▶ Task requirements:
a) On the Q-learning demo page, what reward does the agent in the coarse-grained maze receive for an action that hits a wall?
b) Using the Q-learning demo page, decide whether each statement agrees with it, and answer yes or no while quoting the deciding words: (i) The fine-grained version is the easier one. (ii) The coarse-grained maze has 8x8 discrete locations. (iii) Clicking Reset temporarily suspends the method.
c) Return, word for word, the stretch of the Q-learning demo page from "The details of" through "reward of -100.".

▶ Page:
···

QLearning

Introduction

Q-learning (section 21.2.3 of AIMA) is a type of temporal difference Reinforcement Learning that uses a value function to pick the best action. In this demo, a Q-Learning agent leans to navigate the maze from experience: It learns how likely each possible move (north, south, west, east) at each location of the maze is to lead to the goal. The video below shows how it works; you can also run OpenNERO yourself to test it interactively.

Click to play video.

Running the Demo

To run the demo,

start OpenNERO
Start the Reinforcement Learning Experiment
Select the method you want to run from the pull-down menu: 1. Q-learning (Coarse) runs the coarse-grained (easy) version 1. Q-learning (Fine) runs the fine-grained (more difficult) version 1. First Person Coarse/Fine allows you to solve the maze yourself
Click on the Start button to start the demo

You can also

Click Pause to temporarily suspend the method
Click Reset to terminate the method
Click New Maze to try again with a different maze
Use the Explore-Exploit slider (that appears once you start the Q-learning agent) to adjust the fraction of the actions taken to explore the environment (i.e. randomly selected actions) vs. actions taken greedily (i.e. those with the best Q-values.)
Use the Speedup slider to run the visualization faster or slower
Use the Starting Offset slider to control the spawn location of the agent at the beginning of new episodes.
Use the keyboard controls described in the Running OpenNERO page to move around in the environment.

The details of each method are described below.

The Maze Environment

In the coarse-grained version, the maze consists of 8x8 discrete locations. At each location, the agent can select from four actions: North, south, west, and east. The agent receives a reward of 100 on the final move when it reaches the goal and a reward of -1 when it moves from a cell to another cell that is not the goal. This reward structure encourages reaching the goal with the minimum number of moves (each subtracting -1). Also, if the agent takes an action that hits a wall, it receives a reward of -100.

···

▶ Information shown:
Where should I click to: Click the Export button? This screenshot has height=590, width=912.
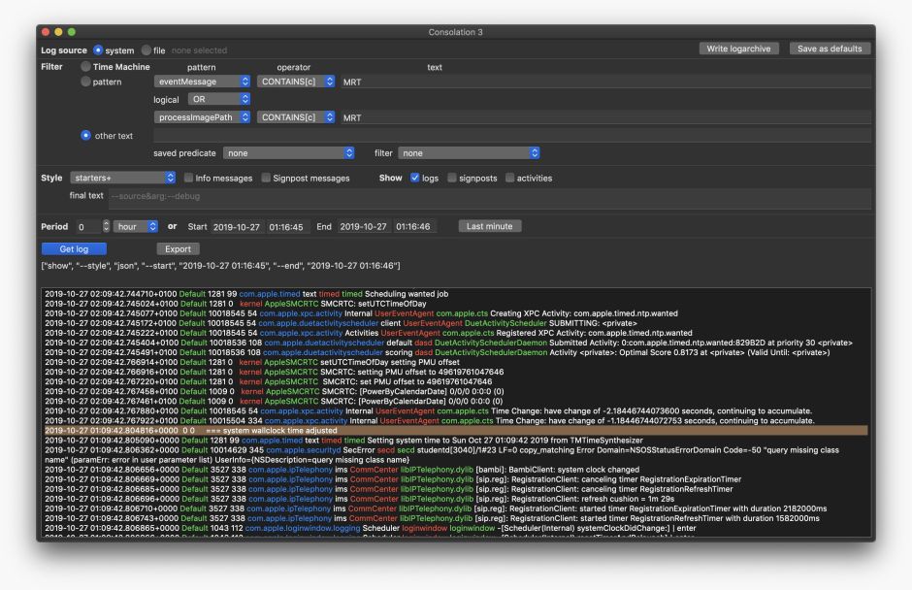pyautogui.click(x=178, y=249)
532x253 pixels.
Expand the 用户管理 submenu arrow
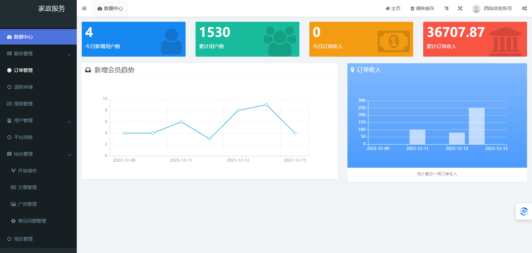tap(69, 122)
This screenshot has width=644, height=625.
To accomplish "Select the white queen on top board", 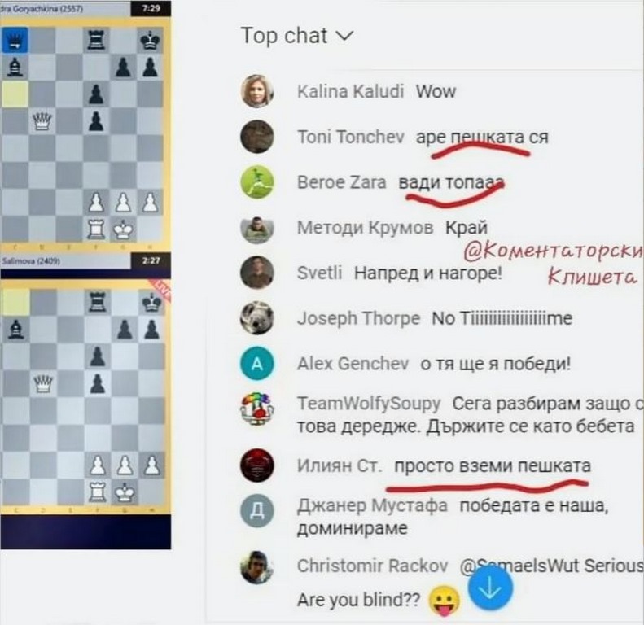I will (42, 121).
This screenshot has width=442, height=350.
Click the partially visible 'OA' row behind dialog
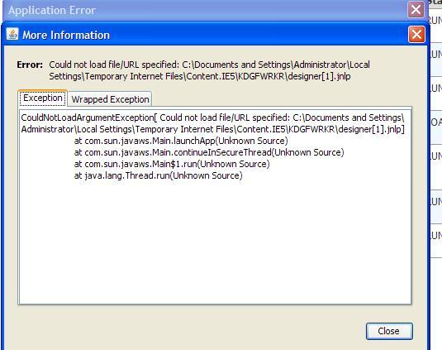[436, 122]
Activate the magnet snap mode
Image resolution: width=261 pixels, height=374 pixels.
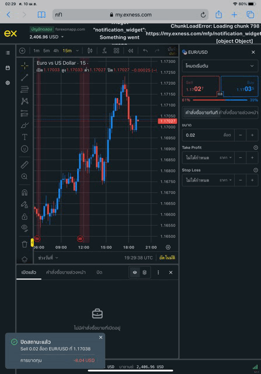tap(25, 192)
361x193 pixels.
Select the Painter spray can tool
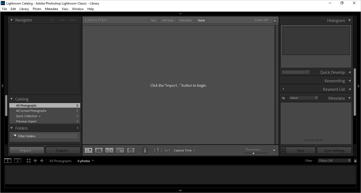[145, 150]
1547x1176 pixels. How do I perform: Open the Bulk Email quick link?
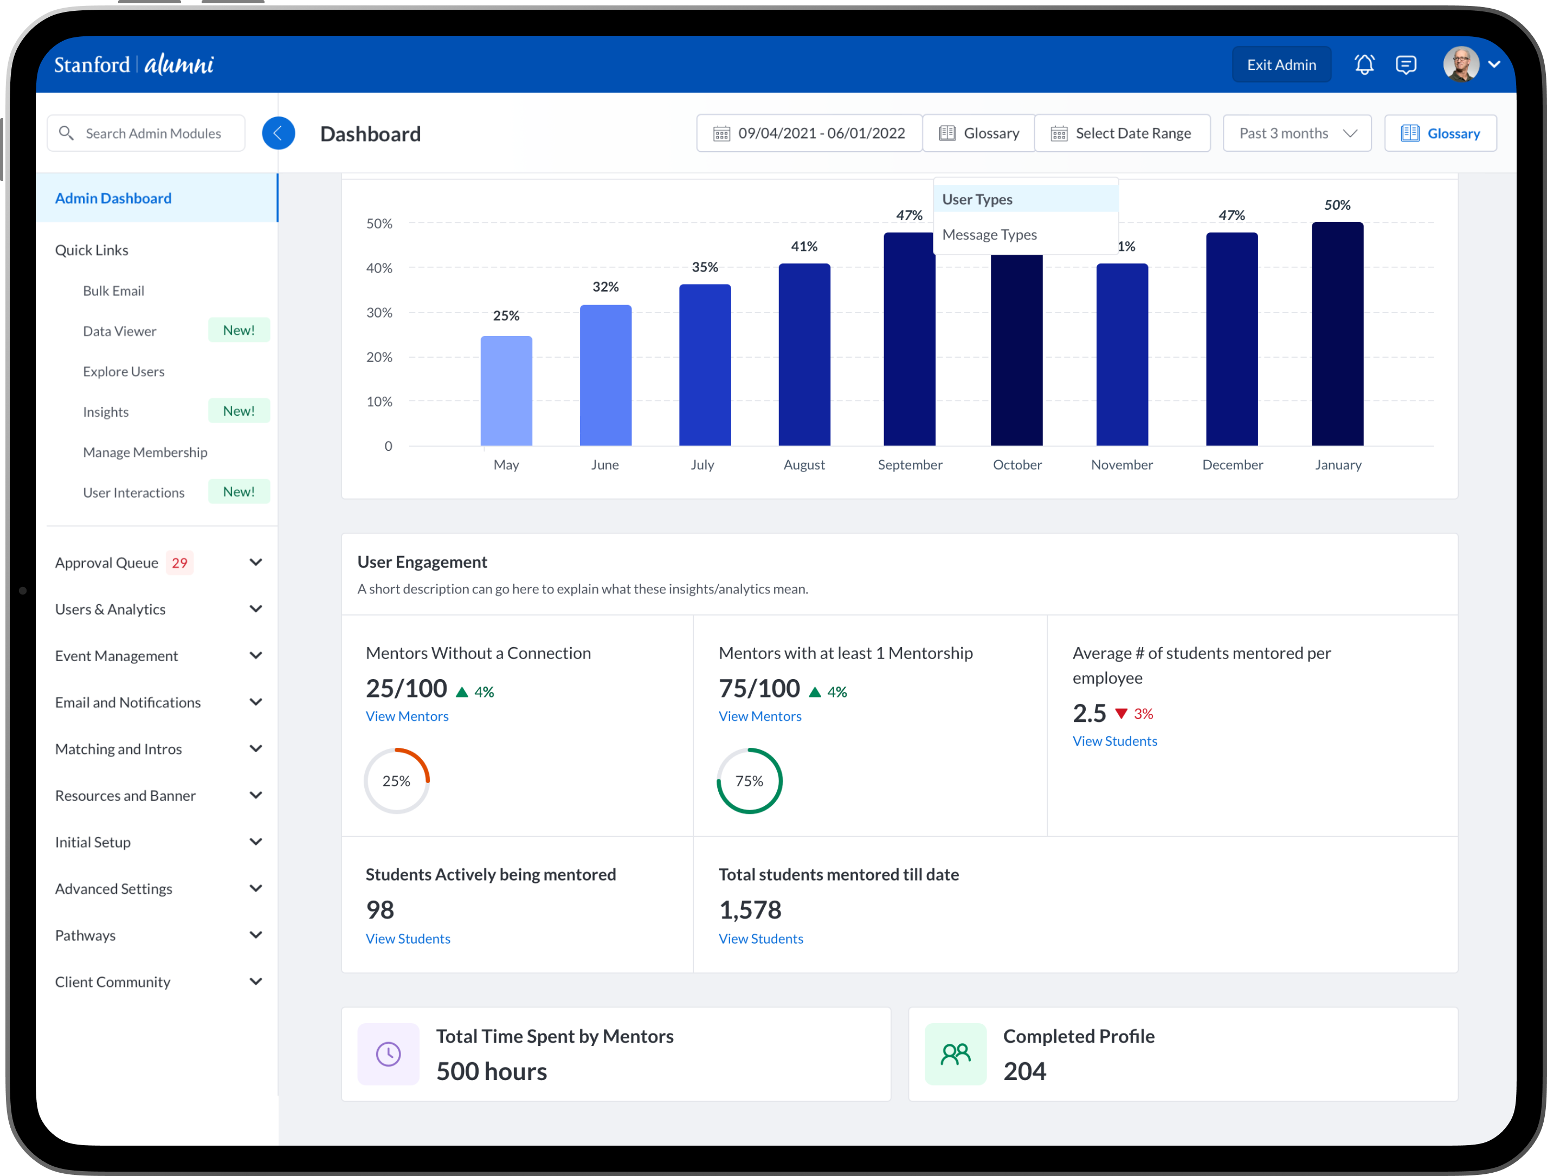[x=113, y=291]
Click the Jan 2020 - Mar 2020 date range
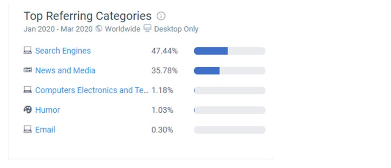The image size is (391, 168). pyautogui.click(x=58, y=29)
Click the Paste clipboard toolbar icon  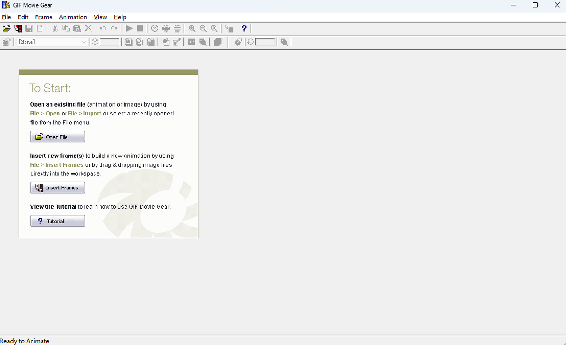77,29
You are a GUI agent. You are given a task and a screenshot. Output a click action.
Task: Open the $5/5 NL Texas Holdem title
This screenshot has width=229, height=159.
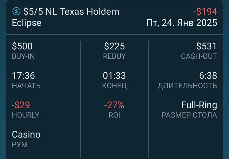tap(71, 12)
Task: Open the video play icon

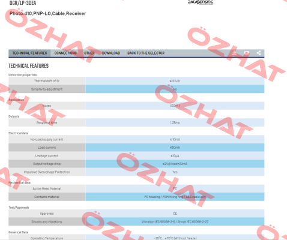Action: tap(247, 53)
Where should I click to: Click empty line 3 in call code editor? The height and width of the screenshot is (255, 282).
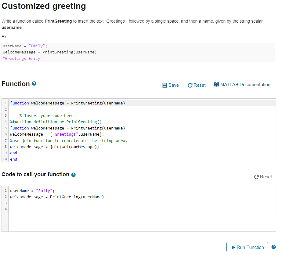pyautogui.click(x=142, y=203)
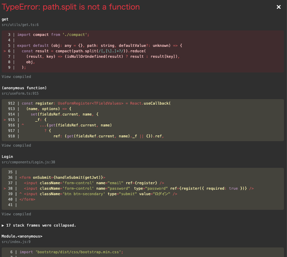Open the src/index.js:9 file link

pyautogui.click(x=16, y=242)

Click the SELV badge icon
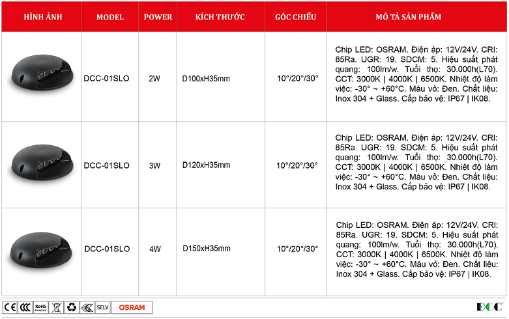tap(103, 307)
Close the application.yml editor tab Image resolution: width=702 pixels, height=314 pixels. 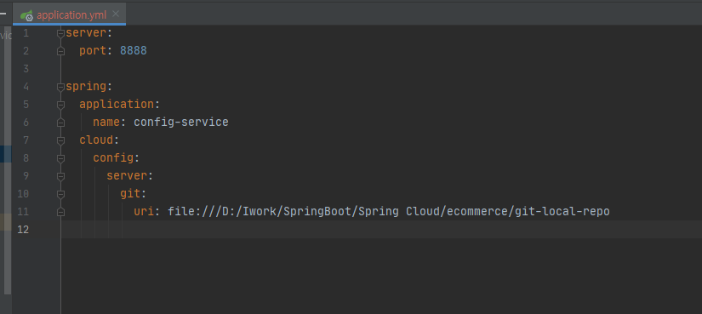click(x=116, y=14)
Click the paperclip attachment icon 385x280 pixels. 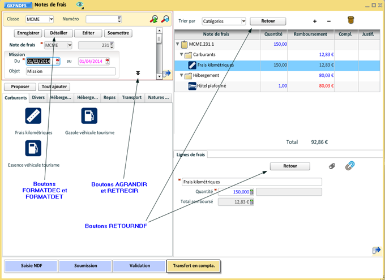[332, 166]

···

▶ Responses to the tasks:
a) A reward of -100.

b)
(i) No: "Q-learning (Fine) runs the fine-grained (more difficult) version"
(ii) Yes: "the maze consists of 8x8 discrete locations"
(iii) No: "Click Reset to terminate the method"

c)
The details of each method are described below.

The Maze Environment

In the coarse-grained version, the maze consists of 8x8 discrete locations. At each location, the agent can select from four actions: North, south, west, and east. The agent receives a reward of 100 on the final move when it reaches the goal and a reward of -1 when it moves from a cell to another cell that is not the goal. This reward structure encourages reaching the goal with the minimum number of moves (each subtracting -1). Also, if the agent takes an action that hits a wall, it receives a reward of -100.